Continued from part 1…
As civil society discourse began to re-enter the currency of political debate a decade or two ago, historians of political thought reminded protagonists that the term in its modern sense goes back at least to the eighteenth century. Before then—up to early modern thinkers such as Locke—when the term civil society was employed, it characteristically referred to the whole of a politically organized society. In classical, medieval, and early modern times, this whole was characterized variously as polis, civitas, respublica, commonwealth, body politic, or political society. These were not synonyms; they suggested different understandings of the relation between the institutions we now call political and those that were referred to as their parts or members or organs. But none seemed to permit the isolation of a sphere of social reality that was not political.
By contrast, the modern usages of the term presuppose the formulation of exactly such a sphere. They proceeded from a sharp distinction between state and society, making possible the identification of a sphere of social reality other than the state, though not necessarily wholly separate from or antagonistic to it.
How was that sphere to be characterized? John Ehrenberg in Civil Society (1999), traces two contrasting emphases emerging in parallel during the eighteenth and nineteenth centuries. I will term these an individualist account, oriented especially to a notion of spontaneously harmonizing economic activity among free individuals (originating with Adam Ferguson and Adam Smith and critically developed by Marx and Hegel), and an associationist account, viewing society as a network of associations or communities intermediate between individual and state (originating with Montesquieu and de Tocqueville). It is various versions of the latter that now predominate contemporary discourse (across all three perspectives).
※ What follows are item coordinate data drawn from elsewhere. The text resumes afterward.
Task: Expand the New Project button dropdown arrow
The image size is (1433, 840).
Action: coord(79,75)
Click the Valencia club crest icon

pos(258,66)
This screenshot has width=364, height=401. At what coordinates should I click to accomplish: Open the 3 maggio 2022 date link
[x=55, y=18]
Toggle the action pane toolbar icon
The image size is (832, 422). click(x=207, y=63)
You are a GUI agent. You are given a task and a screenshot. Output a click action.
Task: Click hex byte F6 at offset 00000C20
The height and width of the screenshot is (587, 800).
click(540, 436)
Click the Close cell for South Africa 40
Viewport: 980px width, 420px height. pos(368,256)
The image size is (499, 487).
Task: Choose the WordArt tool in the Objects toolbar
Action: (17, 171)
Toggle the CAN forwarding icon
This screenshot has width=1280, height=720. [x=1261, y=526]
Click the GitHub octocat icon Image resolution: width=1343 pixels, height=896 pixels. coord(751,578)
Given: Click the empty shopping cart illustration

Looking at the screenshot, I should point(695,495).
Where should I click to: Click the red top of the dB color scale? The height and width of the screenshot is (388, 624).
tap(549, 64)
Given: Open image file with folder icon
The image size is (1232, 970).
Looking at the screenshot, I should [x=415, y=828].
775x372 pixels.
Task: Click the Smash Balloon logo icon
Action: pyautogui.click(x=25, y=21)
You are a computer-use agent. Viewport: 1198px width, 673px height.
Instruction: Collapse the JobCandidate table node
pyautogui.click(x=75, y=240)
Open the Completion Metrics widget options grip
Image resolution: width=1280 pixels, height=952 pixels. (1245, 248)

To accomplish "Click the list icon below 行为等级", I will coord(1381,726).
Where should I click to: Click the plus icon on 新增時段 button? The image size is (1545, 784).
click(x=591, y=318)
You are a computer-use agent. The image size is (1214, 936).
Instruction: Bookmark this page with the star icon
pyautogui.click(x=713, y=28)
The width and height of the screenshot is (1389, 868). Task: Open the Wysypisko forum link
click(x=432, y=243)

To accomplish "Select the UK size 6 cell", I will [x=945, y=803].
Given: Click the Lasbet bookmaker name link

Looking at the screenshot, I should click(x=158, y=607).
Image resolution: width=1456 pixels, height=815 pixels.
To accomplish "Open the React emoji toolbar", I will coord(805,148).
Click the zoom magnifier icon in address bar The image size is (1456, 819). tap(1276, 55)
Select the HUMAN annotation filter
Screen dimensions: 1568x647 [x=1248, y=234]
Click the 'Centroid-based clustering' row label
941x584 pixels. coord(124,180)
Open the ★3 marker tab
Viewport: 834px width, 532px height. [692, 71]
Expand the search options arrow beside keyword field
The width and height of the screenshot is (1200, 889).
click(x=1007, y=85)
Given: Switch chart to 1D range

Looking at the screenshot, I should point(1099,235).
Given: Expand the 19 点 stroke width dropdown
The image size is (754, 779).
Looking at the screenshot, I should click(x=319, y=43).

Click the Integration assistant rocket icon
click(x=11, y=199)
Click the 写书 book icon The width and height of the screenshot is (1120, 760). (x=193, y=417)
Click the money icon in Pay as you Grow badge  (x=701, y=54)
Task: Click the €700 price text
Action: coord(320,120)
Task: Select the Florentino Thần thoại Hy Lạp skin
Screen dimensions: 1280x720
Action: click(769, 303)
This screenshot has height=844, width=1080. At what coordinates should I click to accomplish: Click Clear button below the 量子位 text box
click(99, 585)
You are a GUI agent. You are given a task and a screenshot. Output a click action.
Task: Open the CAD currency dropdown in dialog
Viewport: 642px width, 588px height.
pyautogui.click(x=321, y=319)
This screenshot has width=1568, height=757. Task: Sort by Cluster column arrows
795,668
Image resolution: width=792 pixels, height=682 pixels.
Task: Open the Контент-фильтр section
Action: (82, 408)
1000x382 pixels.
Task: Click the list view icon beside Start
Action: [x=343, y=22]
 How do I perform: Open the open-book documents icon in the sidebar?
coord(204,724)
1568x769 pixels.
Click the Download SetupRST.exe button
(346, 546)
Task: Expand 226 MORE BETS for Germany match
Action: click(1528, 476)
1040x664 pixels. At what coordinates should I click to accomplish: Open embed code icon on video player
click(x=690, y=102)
Now it is vital to note that both accounts presuppose some essential components of modernity, most notably the appearance of a vastly expanded sphere of personal and institutional freedom, a sphere characterized by a widening realm of inter-individual and inter-institutional activity, now “liberated” from pre-modern customary, religious, and political constraints, and ushering in hitherto unavailable possibilities for novel forms of social interaction among emancipated individuals and institutions. On the one hand, the growth of individual freedom occurred as the restrictive ties that bound people within inherited social ranks—proprietarian (feudal) or territorial bonds, kinship loyalties, guild memberships, religious affiliations, and so forth—began to loosen, leaving individuals much freer than before to choose where and how to live, act, believe, or seek employment. For many individuals, this was experienced as a genuine emancipation.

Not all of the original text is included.